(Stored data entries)
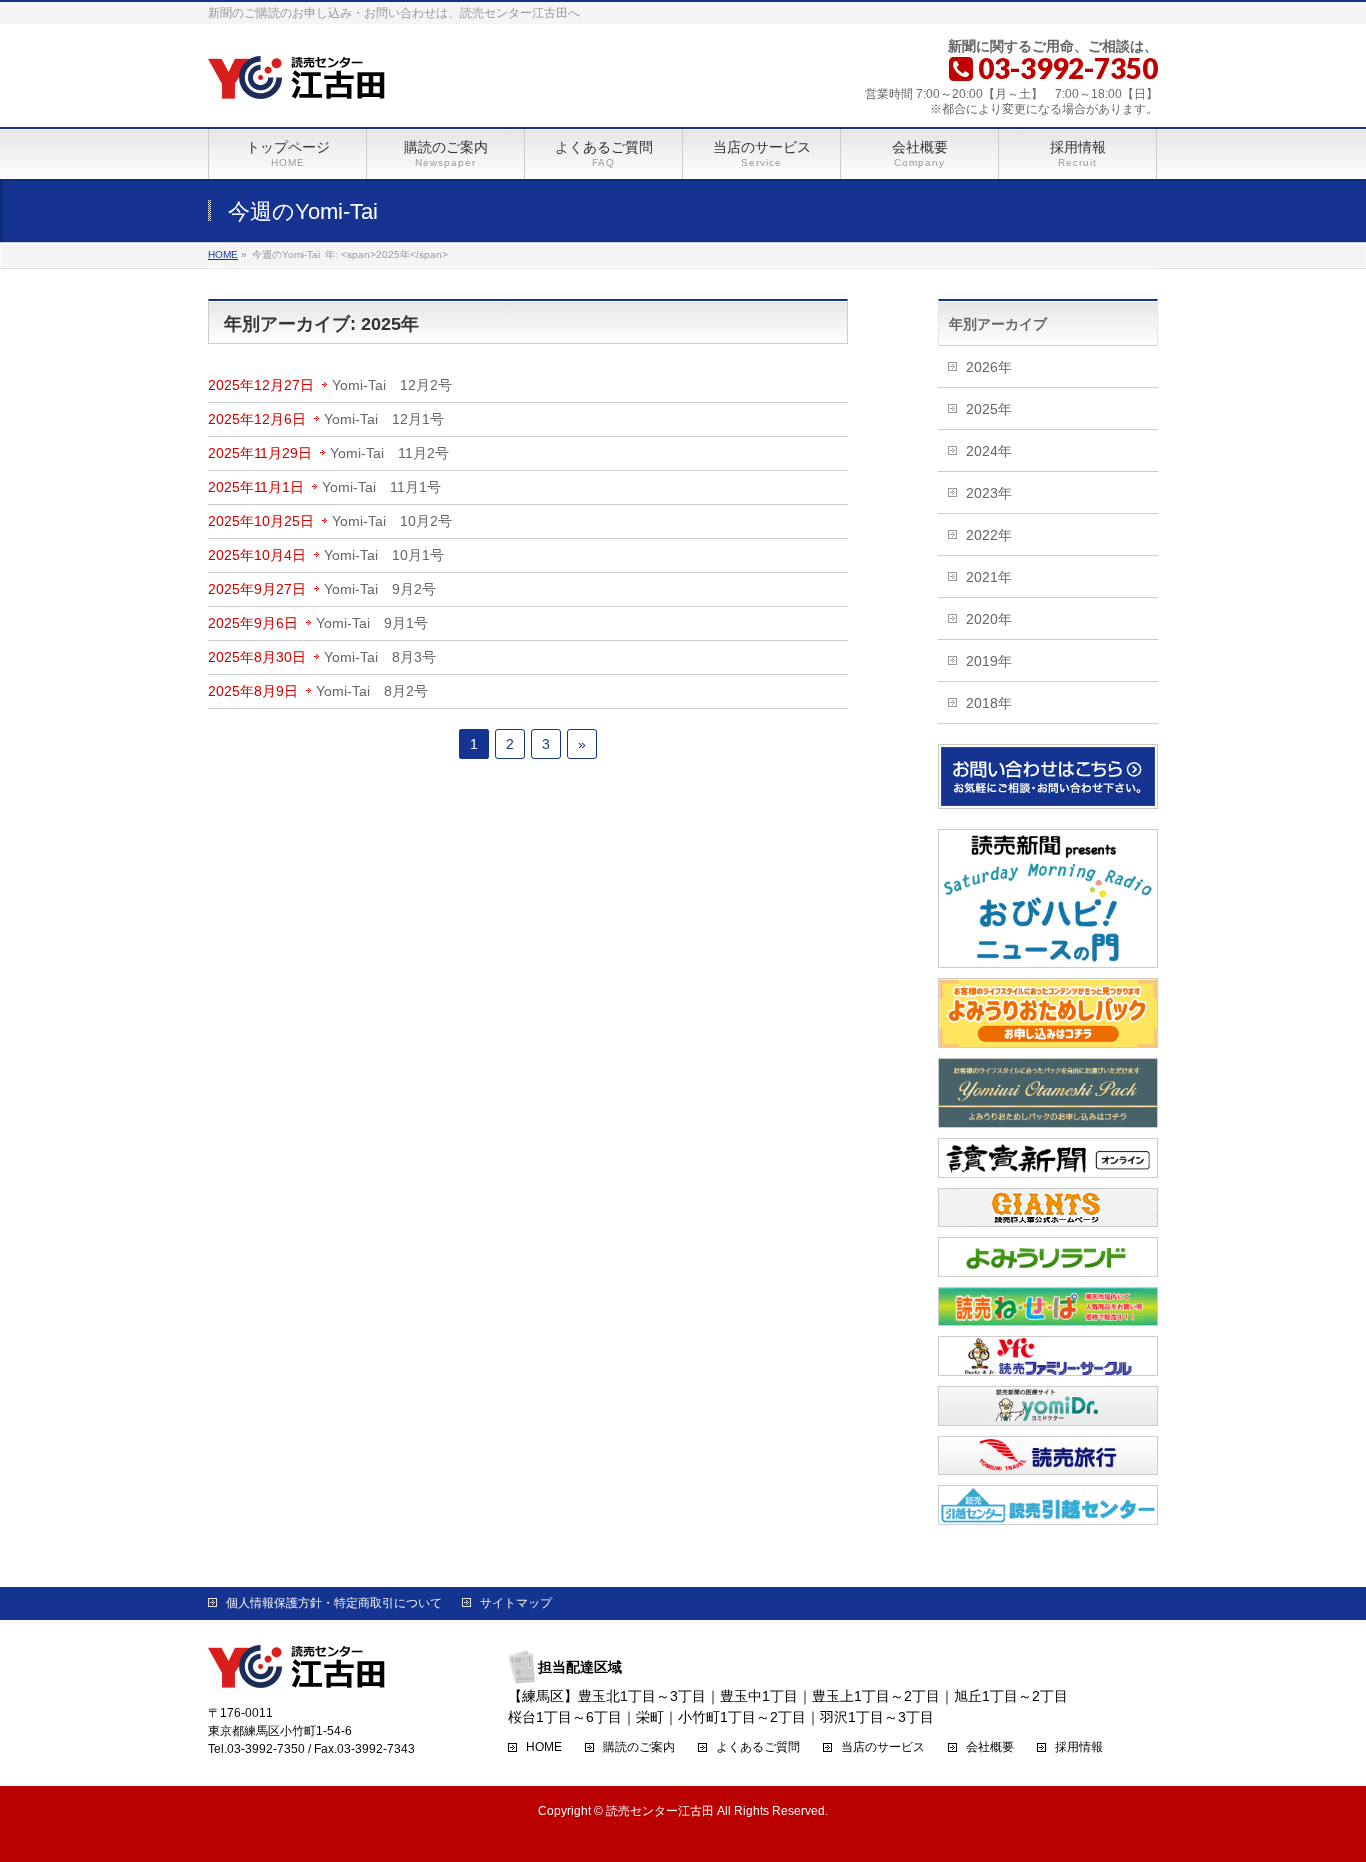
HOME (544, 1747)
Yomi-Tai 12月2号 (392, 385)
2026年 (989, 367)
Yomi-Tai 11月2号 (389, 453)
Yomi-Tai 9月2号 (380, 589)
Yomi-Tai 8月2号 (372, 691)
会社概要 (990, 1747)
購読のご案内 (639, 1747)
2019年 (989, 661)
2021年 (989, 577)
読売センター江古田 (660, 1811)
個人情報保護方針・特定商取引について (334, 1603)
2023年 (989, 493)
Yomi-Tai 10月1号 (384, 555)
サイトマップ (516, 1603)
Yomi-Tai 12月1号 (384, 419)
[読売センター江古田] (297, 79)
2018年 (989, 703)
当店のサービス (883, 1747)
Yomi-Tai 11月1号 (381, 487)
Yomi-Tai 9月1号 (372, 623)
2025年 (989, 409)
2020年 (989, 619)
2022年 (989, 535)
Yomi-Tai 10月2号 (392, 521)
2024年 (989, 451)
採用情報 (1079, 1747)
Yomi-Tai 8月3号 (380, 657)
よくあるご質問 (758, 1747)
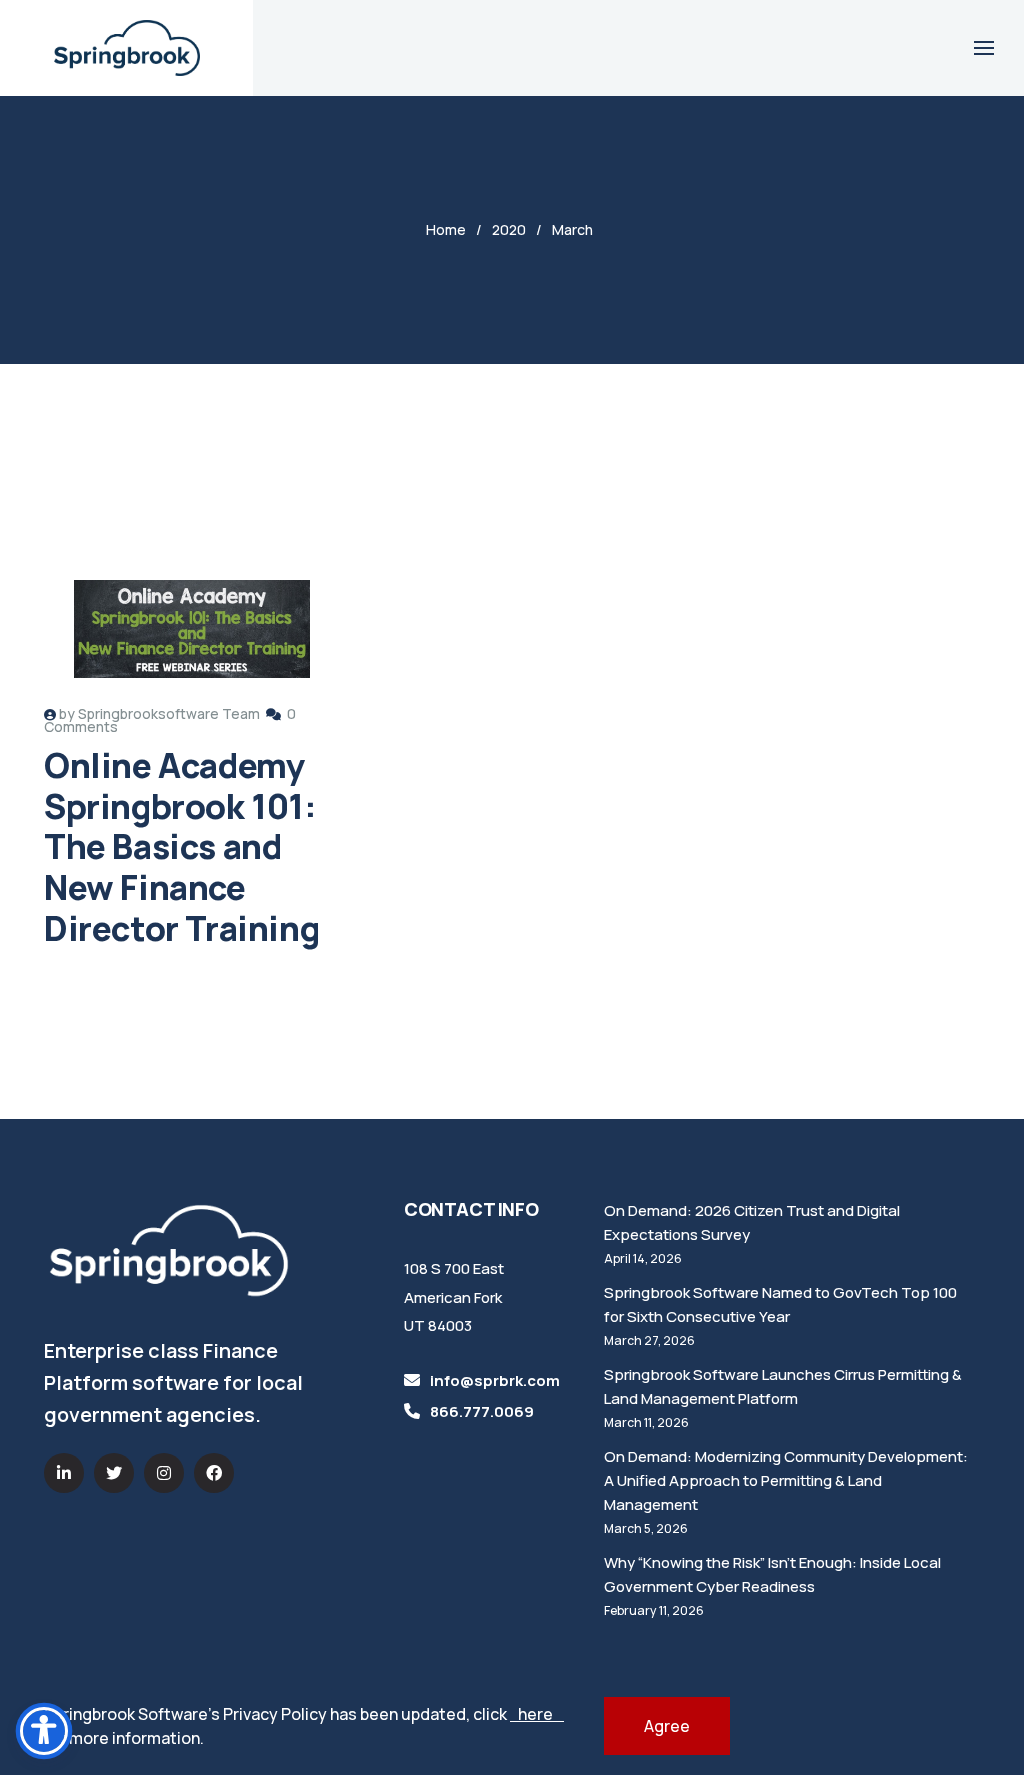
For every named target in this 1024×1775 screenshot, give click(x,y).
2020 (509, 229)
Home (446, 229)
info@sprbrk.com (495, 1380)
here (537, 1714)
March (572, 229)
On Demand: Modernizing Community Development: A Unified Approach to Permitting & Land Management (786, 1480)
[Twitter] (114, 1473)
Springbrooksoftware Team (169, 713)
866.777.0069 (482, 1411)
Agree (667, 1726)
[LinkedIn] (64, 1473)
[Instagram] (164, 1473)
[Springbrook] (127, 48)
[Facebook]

**REQUIRED WORK**
Copy the data word for word, no pictures.

**RESULT OF THE EXERCISE**
HOME (544, 1747)
Yomi-Tai 12月2号 (392, 385)
2026年 (989, 367)
Yomi-Tai 11月2号 (389, 453)
Yomi-Tai 9月2号 (380, 589)
Yomi-Tai 8月2号 (372, 691)
会社概要 (990, 1747)
購読のご案内 (639, 1747)
2019年 (989, 661)
2021年 (989, 577)
読売センター江古田 (660, 1811)
個人情報保護方針・特定商取引について (334, 1603)
2023年 (989, 493)
Yomi-Tai 10月1号 (384, 555)
サイトマップ (516, 1603)
Yomi-Tai 12月1号 (384, 419)
[読売センター江古田] (297, 79)
2018年 (989, 703)
当店のサービス (883, 1747)
Yomi-Tai 11月1号 (381, 487)
Yomi-Tai 9月1号 (372, 623)
2025年 (989, 409)
2020年 (989, 619)
2022年 (989, 535)
Yomi-Tai 10月2号 (392, 521)
2024年 (989, 451)
採用情報 (1079, 1747)
Yomi-Tai 8月3号 (380, 657)
よくあるご質問 (758, 1747)
For every named target in this 1024×1775 screenshot, give click(x,y).
2020 (509, 229)
Home (446, 229)
info@sprbrk.com (495, 1380)
here (537, 1714)
March (572, 229)
On Demand: Modernizing Community Development: A Unified Approach to Permitting & Land Management (786, 1480)
[Twitter] (114, 1473)
Springbrooksoftware Team (169, 713)
866.777.0069 (482, 1411)
Agree (667, 1726)
[LinkedIn] (64, 1473)
[Instagram] (164, 1473)
[Springbrook] (127, 48)
[Facebook]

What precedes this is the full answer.